By Michael Beek

Published: Wednesday, 26 January 2022 at 12:00 am


Following the unruly 1897 premiere of his Symphony No. 1 under a reportedly inebriated Alexander Glazunov, Rachmaninov suffered psychosomatic pains and was creatively near-impotent for three years.

He turned to Moscow neurologist Dr Nikolai Dahl, an expert in hypnosis, who got him composing again – ‘You will begin to write your concerto… the concerto will be of excellent quality’, were the mantras that he heard ringing in his ears.

Within weeks, the 27-year-old was brimming with ideas and in a flood of inspiration composed his melodically radiant Piano Concerto No. 2.

Although he had been a musical Romantic, it was only now that Rachmaninov began composing those long, arching tunes, supported by skin-tingling suspended harmonies, which were to become such a trademark.

 

The best recording of Rachmaninov’s Piano Concerto No. 2

Sviatoslav Richter (piano)
Warsaw Philharmonic Orchestra/Stanislav Wislocki (1959)
DG 447 8584

From the insinuating suggestion of tolling bells that opens this popular Concerto, and the longbreathed melody that sounds like some ancient chant unspiralling, Sviatoslav Richter is at his most incandescent.

This is music in which the piano reigns supreme, and Richter’s pyrotechnical majesty and bravado is everywhere, often giving way to moments of tenderness that are no less hypnotic.

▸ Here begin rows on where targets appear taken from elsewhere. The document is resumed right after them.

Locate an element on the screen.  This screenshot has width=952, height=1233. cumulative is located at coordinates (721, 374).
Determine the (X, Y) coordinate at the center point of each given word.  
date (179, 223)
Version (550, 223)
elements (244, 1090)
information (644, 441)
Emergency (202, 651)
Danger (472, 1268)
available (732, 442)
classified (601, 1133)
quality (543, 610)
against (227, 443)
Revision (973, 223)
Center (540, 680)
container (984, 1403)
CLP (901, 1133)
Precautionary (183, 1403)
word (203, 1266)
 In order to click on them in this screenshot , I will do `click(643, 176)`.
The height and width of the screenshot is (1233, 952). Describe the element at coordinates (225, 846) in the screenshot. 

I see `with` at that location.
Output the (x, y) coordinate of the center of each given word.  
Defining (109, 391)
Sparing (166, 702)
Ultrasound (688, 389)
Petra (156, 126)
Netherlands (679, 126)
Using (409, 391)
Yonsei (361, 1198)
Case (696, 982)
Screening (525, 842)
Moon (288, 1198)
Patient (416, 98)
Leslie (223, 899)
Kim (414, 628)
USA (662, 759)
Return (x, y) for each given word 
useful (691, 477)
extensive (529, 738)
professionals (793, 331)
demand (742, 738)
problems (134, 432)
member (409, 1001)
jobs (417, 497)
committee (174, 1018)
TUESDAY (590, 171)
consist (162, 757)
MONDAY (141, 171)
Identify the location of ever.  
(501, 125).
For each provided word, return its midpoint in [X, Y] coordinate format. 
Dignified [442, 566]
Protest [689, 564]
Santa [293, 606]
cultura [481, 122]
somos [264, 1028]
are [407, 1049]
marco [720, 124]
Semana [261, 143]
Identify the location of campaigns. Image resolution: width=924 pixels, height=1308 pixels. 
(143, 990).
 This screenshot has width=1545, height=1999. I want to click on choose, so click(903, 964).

Richter uncovers a brooding melancholy that imparts a Russian accent to even the most simple of gestures. As the climax to the opening movement’s development section spills over into the recapitulation, Richter thunders out his octaves as though the weight of the world was bearing down.

 

 

This makes the tenderness of the second subject feel all the more frail and uncertain. The exquisitely sounded slow movement also achieves a noble simplicity by avoiding self-conscious phrasal inflections and dynamic micro-shadings.

Everywhere Richter refuses to take the easy way out, turning Romantic rhetoric on its head with a series of semantic double-takes that draws the music far away from the stiff upper lip romance of Brief Encounter.

Conductor Stanislav Wislocki keeps his Polish players right on the edge of their seats and the re-mastered recording has never sounded better.